Опьяненные друг другом, Керри и Гюзель вышагивают по Баку, смотрят на море. Ветер поднимает юбку, свет сквозь нее окрашивает чуть голубым ноги, родимое пятно — контур Цейлона — островок смуглости, тугая кожа, долгие бедра. Керри отвернулся и отвел за спину руку. Ее пальцы вплелись до хруста в его, откуда такая сила, он услышал, как губы, мягкие внимательные губы влажно дотронулись до его запястья.
Керри отпустил на аэродроме волосы. Гюзель его тщательно побрила — сама бритвой соскребла в ноль, намазала кусочком сливочного масла, протерла салфеткой.
Керри осмотрел себя по частям в осколок зеркала и обнаружил, что вид приобрел воинственный.
Керри был грубо удушаем страстью и ревностью. Вот почему прежде всего обучил Гюзель пользоваться мобильным телефоном. В целом она стремительно образовывалась, читала английские книжки, молила Керри забрать ее в Америку, и это было ему приятно: он мечтал, как построит в Калифорнии на утесе в
Керри контролирует каждый шаг ее в Баку, когда по субботам вынужден оставаться на аэродроме на приемке груза, он шлет ей эсэмэс или звонит, и по интонации — невинной или невнимательной (телефон держит в стороне от лица, совсем не слушая, говорит первые вспомнившиеся английские фразы или хныкает), а то вдруг задорной, или сладкой, шепчущей ему влажно в ухо, — он осушает или омывает свою душу, или на глазах у него появляется влага — от разъятости, удивления, которое разверзается внутри него до неба…
Ночью Керри выходит подальше в поле (он и не заметил, как перестал бояться проклятых пауков), встает на колени и, открыв горло Млечному Пути, глотая его вместе со слезами, шепчет сбивчивые слова удивления и благодарности. Скоро он засыпает с телефоном, зажатым в кулаке, на экране сквозь пальцы, вокруг кости подсвеченные кровавой полупрозрачностью, потихоньку гаснет и вдруг вспыхивает в темноте надпись: ILY IKY DM: «Я люблю тебя. Я целую тебя. Снись мне».
Глава двадцать седьмая
МУГАМ И ВАСМУС
Хашем рассказывает Керри, я сижу рядом и слушаю: — Я мечтал бежать за море, в Персию, на родину моего отца — Ахмеда Сагиди, убитого во время антишахской революции.

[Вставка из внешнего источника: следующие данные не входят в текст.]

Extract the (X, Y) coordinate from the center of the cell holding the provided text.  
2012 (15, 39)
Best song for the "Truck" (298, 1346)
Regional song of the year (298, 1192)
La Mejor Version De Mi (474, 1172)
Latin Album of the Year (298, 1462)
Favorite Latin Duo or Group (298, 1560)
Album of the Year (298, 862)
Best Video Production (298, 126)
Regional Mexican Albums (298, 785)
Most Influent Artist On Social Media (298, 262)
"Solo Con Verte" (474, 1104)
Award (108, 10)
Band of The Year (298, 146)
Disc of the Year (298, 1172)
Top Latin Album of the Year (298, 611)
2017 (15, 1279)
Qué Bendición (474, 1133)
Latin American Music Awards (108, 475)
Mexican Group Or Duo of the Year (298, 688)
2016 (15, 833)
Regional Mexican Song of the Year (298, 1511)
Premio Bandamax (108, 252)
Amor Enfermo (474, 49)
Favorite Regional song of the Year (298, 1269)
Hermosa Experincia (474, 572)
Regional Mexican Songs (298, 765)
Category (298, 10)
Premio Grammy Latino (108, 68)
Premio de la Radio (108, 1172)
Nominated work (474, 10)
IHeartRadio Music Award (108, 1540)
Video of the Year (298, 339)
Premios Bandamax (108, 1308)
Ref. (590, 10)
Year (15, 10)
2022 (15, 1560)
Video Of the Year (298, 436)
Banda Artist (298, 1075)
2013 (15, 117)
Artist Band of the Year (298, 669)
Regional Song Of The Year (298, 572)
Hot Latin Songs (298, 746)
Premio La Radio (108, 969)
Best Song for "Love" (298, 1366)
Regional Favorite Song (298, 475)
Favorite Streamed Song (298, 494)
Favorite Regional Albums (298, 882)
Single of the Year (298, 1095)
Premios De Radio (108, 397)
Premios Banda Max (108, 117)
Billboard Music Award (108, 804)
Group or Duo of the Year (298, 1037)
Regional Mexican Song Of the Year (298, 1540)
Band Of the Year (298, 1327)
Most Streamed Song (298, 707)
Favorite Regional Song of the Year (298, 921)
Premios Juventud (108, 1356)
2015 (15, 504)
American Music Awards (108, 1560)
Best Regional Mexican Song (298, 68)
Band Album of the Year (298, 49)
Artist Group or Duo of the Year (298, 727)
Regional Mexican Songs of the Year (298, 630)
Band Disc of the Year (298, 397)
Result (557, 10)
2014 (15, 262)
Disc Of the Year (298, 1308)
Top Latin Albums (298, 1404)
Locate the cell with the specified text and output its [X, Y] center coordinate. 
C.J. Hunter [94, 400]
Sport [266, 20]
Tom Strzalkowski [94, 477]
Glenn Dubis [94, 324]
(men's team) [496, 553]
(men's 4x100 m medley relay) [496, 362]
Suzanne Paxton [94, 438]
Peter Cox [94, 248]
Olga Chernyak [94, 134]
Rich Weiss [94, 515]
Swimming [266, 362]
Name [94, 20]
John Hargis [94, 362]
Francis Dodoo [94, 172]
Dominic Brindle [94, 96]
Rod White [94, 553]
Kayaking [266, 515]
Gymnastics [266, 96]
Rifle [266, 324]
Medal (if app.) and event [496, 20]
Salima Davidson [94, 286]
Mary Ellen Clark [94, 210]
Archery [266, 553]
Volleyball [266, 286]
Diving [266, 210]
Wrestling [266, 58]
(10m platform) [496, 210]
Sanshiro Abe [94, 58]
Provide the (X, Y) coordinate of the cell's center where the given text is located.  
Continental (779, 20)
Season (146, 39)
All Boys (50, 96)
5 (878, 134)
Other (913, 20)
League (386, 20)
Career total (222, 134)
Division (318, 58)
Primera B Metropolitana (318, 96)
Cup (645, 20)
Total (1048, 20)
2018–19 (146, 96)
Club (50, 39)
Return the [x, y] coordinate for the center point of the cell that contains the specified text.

Я мечтал о Персии всегда, но чаще, когда смотрел на море. Небо над ним было полно моих грез, в нем произрастали сады, в нем деде Гаджи-дервиши сидел под хурмой на скамейке, гудела горлинка в кроне абрикоса. Пик ненависти к пустыне потряс меня во время выступления нашего хора перед начальством нефтедобывающего управления. Нас вывели на самый берег моря, поставили на дощатый помост, сооруженный на мокром песке. Я стоял в белой рубашке, за спиной набегали волны, бант моей соседки по строю щекотал мне шею, и я выводил вместе со всеми: «Высоко над страной реет наш алый стяг, слышит весь шар земной наш победный шаг…» — и припев относился ветром в морскую пустошь: «Чох кечиб элярдан бобалардан!»
Мне было десять лет, когда я впервые встретил этого старика. Он поразил меня своим лицом — строгим и кротким. Высокий, сильный, одет он был необычно — в черную затертую накидку, сандалии, на голове его терзался облезлый беличий треух.
«Это деде, — шепнула мать и потянула меня за рукав. — Даже летом он ходит в этой шапке, потому что он очень мудрый человек. Ты запомни: от солнца, как от стужи, надо кутаться».
Деде жил где-то на краю поселка, и я стал встречать его, только когда с возрастом радиус разрешенной зоны моих прогулок достиг берега моря.
Дело было в апреле, в горах, куда нас только что возили на экскурсию, цвел миндаль, на пригорке за пустырем, пришпиленным футбольными воротами, сидел этот старик. Близоруко жмурясь улыбкой, он общипывал свой треух. Ласточки вились с посвистом над его бритой головой, подхватывая клочки меха. Промахнувшись, ласточка заходила на второй-третий виток, чтобы, срезав овал неба, ринуться с этим клочком к косогору, осаждаемому морем; много раз я пытался вскарабкаться на него, чтобы подсмотреть жизнь птенцов.
Летом старик ночевал на пляже, спал на проломленном лежаке. Я сызмала занимался йогой и часто на рассвете выходил на берег моря.